* Texte proposé *
######
C’est cette «génération de la démarcation» qui s’est mobilisée pour faire échec au projet visionnaire que feu le Président Kwame N’KRUMAH a exposé devant ses pairs en 1963 lors du fameux sommet constitutif de l’Organisation de l’Unité Africaine (OUA) à Addis-Abeba en Éthiopie. [cf. Africa must unite... pg 30 et suivantes]. Cette génération des pères-fossoyeurs autoproclamés «pères-fondateurs» est même parvenue à occulter les noms des authentiques acteurs de la lutte pour l’indépendance totale de l’Afrique que furent Ruben OUM NYOBE, Robert SOBUKWE, Tom MBOYA, Amilcar CABRAL,Barthélémy BOGANDA, Djibo BAKARI, Edouardo MONDLANE, Outel BONO, Oginga ODINGA, Patrice Emery LUMUMBA, Sylvanus Kwame Epiphanio OLYMPIO…
Nombreux sont les «intellectuels» qui, après avoir milité dans les organisations estudiantines des ex-Métropoles (ex: FEANF), rallièrent par la suite les régimes néocoloniaux dont ils contribuèrent à renforcer les fondations idéologiques [cf. Usher ASSUAN en Côte d'Ivoire, François SENGAT KUO au Cameroun; Edouard KODJO au Togo...].En tirant les leçons des errements et des défaillances du passé, le Mouvement Sema Ta Wy pour l’émancipation du peuple Kémite, appelle la Jeunesse d’aujourd’hui et de demain à intégrer dorénavant dans son parcours, son combat, ses projets, les quatre dimensions suivantes:
1. La dimension du SAVOIR
2. La dimension du SAVOIR-ETRE
3. La dimension du SAVOIR-VIVRE
4. La dimension du SAVOIR-FAIRE
Chapitre 1 LA DIMENSION DU SAVOIR
La situation précaire et marginale du continent noir dans le concert des nations s’explique essentiellement par l’ignorance et l’obscurantisme dans lesquels sont maintenues volontairement ses forces vives et en particulier sa jeunesse. Dès lors, la maîtrise sans faille des sciences et des techniques modernes nous apparaît comme une priorité absolue. Le Pr Cheikh Anta DIOP formulait dès 1973 la recommandation suivante: «On doit dire aux générations qui s’ouvrent à la recherche: armez-vous de science jusqu’aux dents et allez arracher sans ménagement des mains des usurpateurs le bien culturel de l’Afrique dont nous avons été si longtemps frustrés.» [cf. Préface à L’Afrique dans l'Antiquité – Égypte Pharaonique / Afrique Noire de Théophile OBENGA].
La conquête et la réappropriation du patrimoine culturel négro-africain, loin d’évoquer le mythe de Prométhée ne seront effectives que si les Africains prennent la ferme résolution d’enraciner de nouveau la science sur un continent qui peut s’enorgueillir d’avoir une tradition intellectuelle vieille de 20 millénaires. Il s’agit de créer sur place les conditions objectives et subjectives d’une créativité nouvelle, d’une émulation de tous les instants, en un mot une sédimentation du génie humain. C’est à ce prix que l’Afrique peut redevenir un vaste chantier de l’innovation qui sera mis en valeur par les jeunes pionniers Kémites, les architectes du futur et ce pour le bien de l’humanité toute entière.
######
* Données fournies *
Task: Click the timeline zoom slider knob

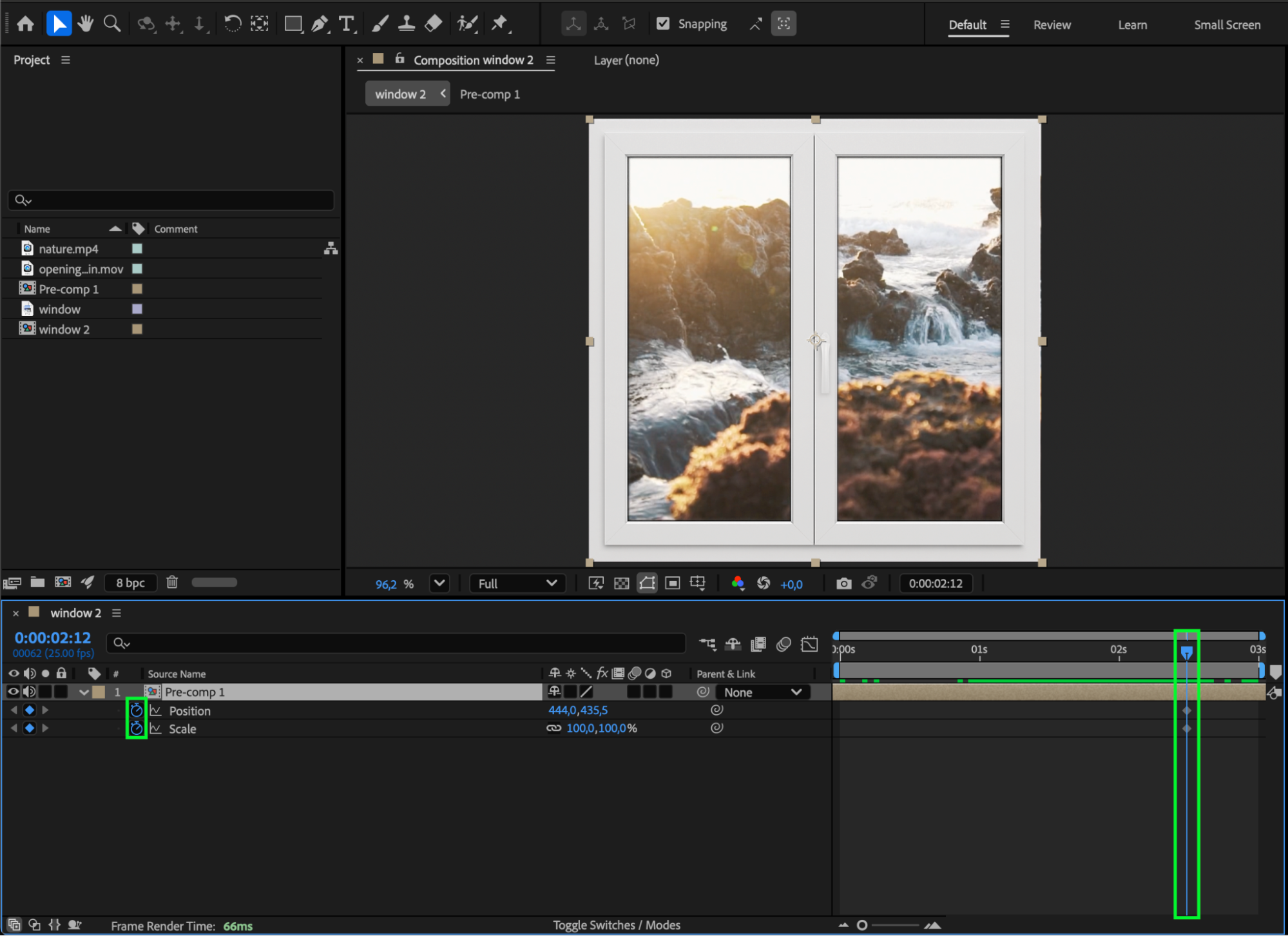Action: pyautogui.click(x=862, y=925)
######
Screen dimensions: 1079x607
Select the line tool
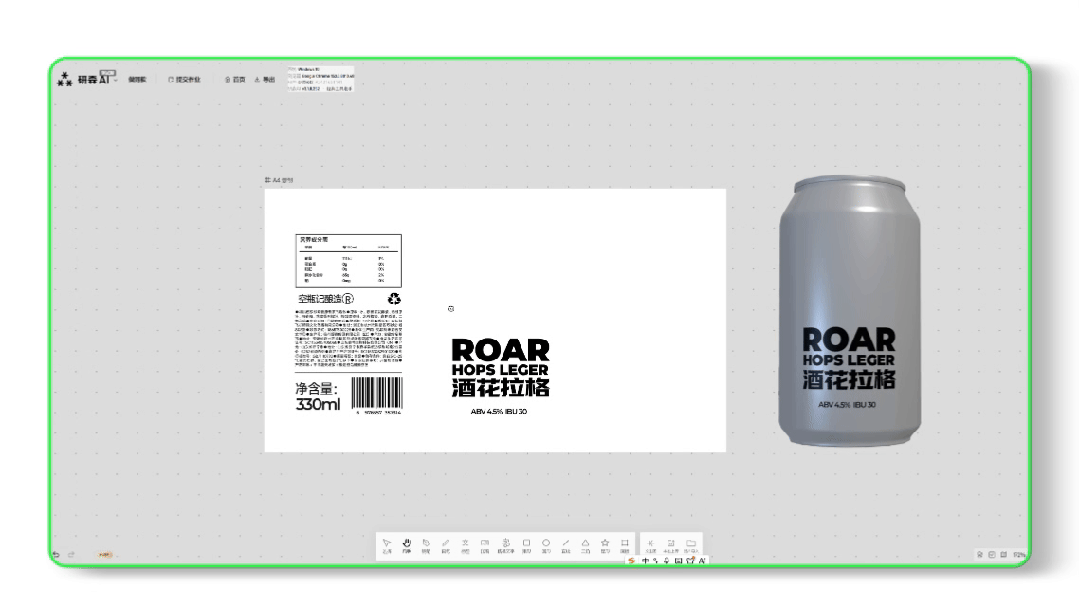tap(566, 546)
######
* Consigne A *
Donnez toutes les dimensions que le Mouvement Sema Ta Wy demande à la jeunesse d'intégrer dans le texte.
* Consigne B *
Recopiez le texte à partir des mots «La conquête et» et arrêtez-vous après «l’humanité toute entière.», en changeant «chantier» en «atelier».

* Corrigé complet A *
SAVOIR, SAVOIR-ETRE, SAVOIR-VIVRE, SAVOIR-FAIRE

* Corrigé complet B *
La conquête et la réappropriation du patrimoine culturel négro-africain, loin d’évoquer le mythe de Prométhée ne seront effectives que si les Africains prennent la ferme résolution d’enraciner de nouveau la science sur un continent qui peut s’enorgueillir d’avoir une tradition intellectuelle vieille de 20 millénaires. Il s’agit de créer sur place les conditions objectives et subjectives d’une créativité nouvelle, d’une émulation de tous les instants, en un mot une sédimentation du génie humain. C’est à ce prix que l’Afrique peut redevenir un vaste atelier de l’innovation qui sera mis en valeur par les jeunes pionniers Kémites, les architectes du futur et ce pour le bien de l’humanité toute entière.